REFLEJOS VITALES
Semana 1
Las llaves del revisor continuaban sonando, esta vez de una forma rítmica y acompasada con el movimiento de los párpados del dormido, abriéndose lentamente, acostumbrándose a la luz de la habitación, lentamente, destilando las primeras lágrimas de la mañana.
La noche anterior había visto en su televisión una película de época, llena de elementos extraños a su tiempo, endulzados y redondeados por los efectos del polvo acumulado como el sonido de un disco de vinilo guardado durante demasiado tiempo, rígidos por el tiempo y también pudo admirar la arquitectura de los edificios en calles de adoquines, la familiaridad de sus esquinas y sus piedras encajadas y se detuvo en aquella visión por algunos momentos. Lo que más le había llamado la atención de aquellas imágenes era la forma y las facciones de los protagonistas, como el blanco y negro los había dotado de una cuarta dimensión, la de la eternidad. Ni que decir tiene que la música había revuelto todo produciendo una atmósfera irreal, densa y salteada de tensión, una tragedia en ciernes que al final se materializó en un lento resultado, los ojos del protagonista, al final, miraban a lo que no había alcanzado. El mundo analógico en su vida se había apoderado de todo poco a poco, había ensangrentado hasta el último rincón, una sangre negra y fina había penetrado en lo más hondo produciendo como descendencia a la apatía, el sentimiento de huir se le había tatuado en el alma. La culpa era de los señores de negro.
Todo el viaje, tanto el de ida como el de vuelta se realizaba completamente a oscuras en aquel tren, así no había posibilidad de recordar nada del camino, ni lugares ni nombres en postes, nada. Esa era la razón por la cual él siempre llevaba en su mochila un viejo libro de paisajes que había comprado hacia tiempo en un anticuario sólo que en este libro las fotos no eran en blanco y negro, ni siquiera en color, eran de aquel que se ve con las manos. Uno cierra los ojos para concentrarse al escuchar una canción que nos llega de alguna forma o deja de escuchar cuando algo se desliza en el campo de visión. John cerraba los ojos para reconocer las formas de aquel libro, los árboles, el monte, los animales y a su vez se imaginaba que estaban al otro lado de la ventana; había estado en multitud de paisajes, corrido por las lomas, observado los estanques y los movimientos caprichosos de los peces, acariciado caballos y en todas aquellas visiones había sido su tacto y la falta de fronteras visuales las que habían hecho el trabajo; el problema era que a falta de aquellas sensaciones se sentía sólo, sus ojos comenzaban a bucear en la negrura como queriendo encontrar algo que analizar, algún tipo de caladero sensorial en el que fondear pero no hallaba más que hileras de capas apagadas.
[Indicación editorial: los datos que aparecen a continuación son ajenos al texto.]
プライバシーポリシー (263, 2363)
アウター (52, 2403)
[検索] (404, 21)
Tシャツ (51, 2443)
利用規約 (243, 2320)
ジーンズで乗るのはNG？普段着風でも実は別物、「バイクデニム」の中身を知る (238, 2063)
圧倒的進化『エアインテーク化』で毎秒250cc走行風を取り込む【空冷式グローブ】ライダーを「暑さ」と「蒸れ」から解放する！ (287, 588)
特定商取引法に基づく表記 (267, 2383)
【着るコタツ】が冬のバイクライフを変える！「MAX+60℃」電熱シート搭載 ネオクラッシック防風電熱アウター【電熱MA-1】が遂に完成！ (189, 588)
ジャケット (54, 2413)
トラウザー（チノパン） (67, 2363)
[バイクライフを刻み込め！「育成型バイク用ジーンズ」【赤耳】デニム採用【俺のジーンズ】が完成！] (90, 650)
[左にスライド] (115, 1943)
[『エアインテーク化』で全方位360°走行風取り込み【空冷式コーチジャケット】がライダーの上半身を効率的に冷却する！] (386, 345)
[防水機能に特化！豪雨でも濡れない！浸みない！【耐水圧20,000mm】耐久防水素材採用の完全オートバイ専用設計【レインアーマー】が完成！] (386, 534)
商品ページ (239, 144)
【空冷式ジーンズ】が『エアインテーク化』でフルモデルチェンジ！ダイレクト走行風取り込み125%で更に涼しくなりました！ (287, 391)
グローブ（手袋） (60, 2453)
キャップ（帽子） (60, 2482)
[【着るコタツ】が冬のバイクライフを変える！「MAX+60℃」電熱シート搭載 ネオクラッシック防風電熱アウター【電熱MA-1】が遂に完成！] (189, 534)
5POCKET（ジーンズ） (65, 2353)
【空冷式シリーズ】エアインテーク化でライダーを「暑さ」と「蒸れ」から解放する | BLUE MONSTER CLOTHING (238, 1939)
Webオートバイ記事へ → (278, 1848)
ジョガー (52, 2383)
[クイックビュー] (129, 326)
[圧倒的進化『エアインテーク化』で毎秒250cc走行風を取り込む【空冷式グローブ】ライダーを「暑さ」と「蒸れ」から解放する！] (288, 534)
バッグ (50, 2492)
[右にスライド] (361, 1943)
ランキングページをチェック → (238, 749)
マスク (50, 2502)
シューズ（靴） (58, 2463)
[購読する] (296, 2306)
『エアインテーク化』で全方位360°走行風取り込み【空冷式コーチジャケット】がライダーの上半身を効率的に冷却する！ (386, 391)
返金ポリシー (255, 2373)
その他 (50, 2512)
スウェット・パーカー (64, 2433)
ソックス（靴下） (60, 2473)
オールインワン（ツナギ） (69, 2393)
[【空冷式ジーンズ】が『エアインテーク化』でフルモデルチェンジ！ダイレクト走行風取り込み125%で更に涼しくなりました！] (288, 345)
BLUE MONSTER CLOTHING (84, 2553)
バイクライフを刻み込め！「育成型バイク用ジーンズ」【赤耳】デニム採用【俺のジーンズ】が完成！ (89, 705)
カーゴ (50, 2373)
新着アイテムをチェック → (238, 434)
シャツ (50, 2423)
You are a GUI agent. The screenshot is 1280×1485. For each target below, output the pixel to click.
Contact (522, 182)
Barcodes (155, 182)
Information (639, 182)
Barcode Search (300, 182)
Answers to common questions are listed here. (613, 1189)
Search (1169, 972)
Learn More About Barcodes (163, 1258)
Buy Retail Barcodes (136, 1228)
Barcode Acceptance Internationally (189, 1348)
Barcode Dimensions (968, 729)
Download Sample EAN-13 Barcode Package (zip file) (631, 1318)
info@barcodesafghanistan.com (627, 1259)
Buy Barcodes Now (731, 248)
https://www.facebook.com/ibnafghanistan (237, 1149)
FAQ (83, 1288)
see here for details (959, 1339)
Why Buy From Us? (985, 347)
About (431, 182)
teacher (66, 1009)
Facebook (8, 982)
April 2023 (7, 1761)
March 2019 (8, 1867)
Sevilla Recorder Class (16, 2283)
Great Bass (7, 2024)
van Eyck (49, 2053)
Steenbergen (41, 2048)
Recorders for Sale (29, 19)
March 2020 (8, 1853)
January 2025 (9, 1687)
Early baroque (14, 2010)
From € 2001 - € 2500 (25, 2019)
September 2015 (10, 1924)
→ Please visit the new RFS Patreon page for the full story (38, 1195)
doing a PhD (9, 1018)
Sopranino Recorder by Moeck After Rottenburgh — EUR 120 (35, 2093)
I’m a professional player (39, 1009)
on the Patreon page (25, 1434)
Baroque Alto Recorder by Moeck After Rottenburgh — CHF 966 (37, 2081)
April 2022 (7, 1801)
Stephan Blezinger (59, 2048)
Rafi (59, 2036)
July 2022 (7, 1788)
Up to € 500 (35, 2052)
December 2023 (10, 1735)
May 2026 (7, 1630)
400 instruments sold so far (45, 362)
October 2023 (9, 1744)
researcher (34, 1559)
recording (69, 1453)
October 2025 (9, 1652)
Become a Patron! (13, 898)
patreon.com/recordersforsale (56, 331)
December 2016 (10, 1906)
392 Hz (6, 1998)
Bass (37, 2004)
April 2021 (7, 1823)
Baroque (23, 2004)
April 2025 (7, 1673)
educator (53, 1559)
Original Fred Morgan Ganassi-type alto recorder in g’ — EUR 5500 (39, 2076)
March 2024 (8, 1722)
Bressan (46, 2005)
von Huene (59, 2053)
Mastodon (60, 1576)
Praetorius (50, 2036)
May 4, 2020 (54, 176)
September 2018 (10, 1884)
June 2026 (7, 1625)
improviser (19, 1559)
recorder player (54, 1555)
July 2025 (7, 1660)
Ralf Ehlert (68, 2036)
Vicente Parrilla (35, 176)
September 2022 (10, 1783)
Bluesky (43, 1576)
Ya le había pasado más de una vez que al no poder ver, por causa de la desorientación, había caído del sillón. Se había echado una manta por encima y poco a poco se fue deslizando en su duermevela hasta caer del asiento al suelo, después se había despertado sobresaltado pensando que aquello había sido una broma pesada de alguno de los compañeros de viaje pero estando ya en el suelo y escuchando el sonido de las ruedas cruzando las traviesas, había pensado que aquel bien podía ser el ambiente más acogedor en el que había estado durante los últimos meses y lo que al principio era una caída fortuita al final se había convertido en una costumbre a la que acudía puntualmente una vez que el revisor había cerrado todas las puertas. Los demás le habían visto en aquella disposición y lo sabía pero no le importaba, el haber negado su ansia habría sido una pérdida de tiempo, lo único de lo que no andaba sobrado. Sin embargo, como con todas las cosas inconexas, tarde o temprano, alguien acaba por encontrar un nexo de unión y empieza a crear ramificaciones como se extiende la raíz de una planta. Nadie le preguntó nada y él tampoco dio explicaciones pero al comienzo del segundo mes, las mantas inundaron el suelo del coche.